Second, let’s put coins 1-2-3-4 on one side of the balance and coins 5-6-7-8 on the other, keeping 9-T-J-Q in reserve. One of three things will happen: The 1-2-3-4 side will go down; the 1-2-3-4 side will go up; or the balance will stay level. For sake of example, let’s say that it stays level. Good news: you know that the odd coin out is one of 9-T-J-Q. You’ve eliminated two-thirds of the possible answers. Had the balance tipped, you’d have only eliminated a third.

The bad news is that if you follow your instinct and balance 9-T versus J-Q, you’re not able to eliminate any more coins — it’s going to tip. Balancing, say, 9 versus T has a similar problem — if it doesn’t tip, you’re left with J and Q, and putting both on the balance tells you very little.

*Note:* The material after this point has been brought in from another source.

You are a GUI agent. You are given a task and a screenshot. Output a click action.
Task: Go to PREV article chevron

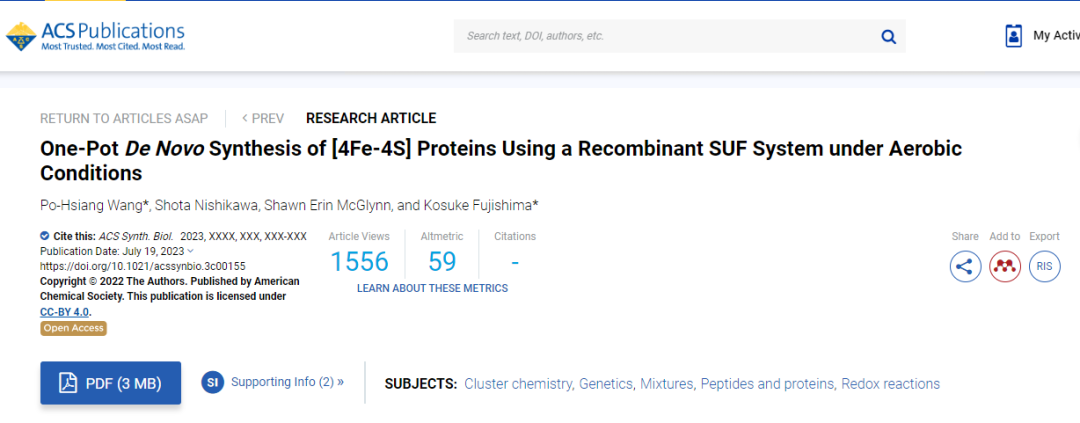click(x=245, y=118)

There are three things you have to realize in order to get this one done.

1) If a coin goes up in one weighing and down in another, it’s not the coin you’re looking for.

2) You’re going to need to test an odd numbers of coins, so you’ll need to add in a coin of known weight (that is, one that’s already been identified as one of the 11 normals) at some point. (As it turns out, you’ll always need to test an odd number of coins at one point or another, making this critical.)

3) The first weighing isn’t about eliminating coins. It’s about collecting information. The second is similar, but more importantly, about getting down to no more than three choices left, and knowing something about each of those choices.

Let’s say that the 6 coin is the odd coin out and you’ll see what I mean. Again, et’s put coins 1-2-3-4 on one side of the balance and coins 5-6-7-8 on the other, keeping 9-T-J-Q in reserve for our first weighing. The 1-2-3-4 side goes up and the 5-6-7-8 side goes down. So we know that, if the odd coin is one of the 1-2-3-4, it’s lighter than the rest; and if the odd coin is in the 5-6-7-8 group, it’s heavier than the rest. The 9-T-J-Q? All normals.

Second weighing: Put 1-2-5 on the left. On the right, put 3-6-Q. Note that the 4, 7, and 8 aren’t being tested again and the Q is being used as a placeholder, to make sure the scale can balance in case the 4, 7, or 8 are the odd duck. The right side goes down again, meaning that the if the coin is the 1, 2, or 5, it’s lighter than the rest; or if it’s the 3, 6, or Q, it’s heavier. We can remove the Q from the solution set because it’s already been proven to be a normal coin from the first weighing. We can also remove the 3 and 5 because they can’t be heavy in one weighing and light in the other. They’re both normals.

So we’re left with 1, 2, and 6. We know if the answer is 1 or 2, that’s because it’s too light. We know if the answer is 6, it’s because it’s too heavy. Our third weighing: 1 versus 2. If it tips, whichever side goes up holds the mystery coin. If it stays balanced, the mystery coin is the too-heavy 6. That’s what happens and we’ve identified our coin.

Let’s do this again, starting with step 2, but this time, let’s make the 4 coin lighter than the other eleven. To recap, the 4 was on the left side of the balance for the first weighing but not on the balance at all for the second. So this time, the balance stays level on the second weighing. We now know that our mystery coin is one of the 4, 7, and 8. If the answer is 7 or 8, it’s because the coin is too heavy, so we weight 7 versus 8. Had it tipped, whichever side goes down contains the maladjusted coin. Otherwise, the balance will stay level and the 4 is our answer.

You can try other permutations if you’d like. The biggest trick is to make sure you use a dummy coin in the second weighing to make sure that the third weighing has only three options, max, to test.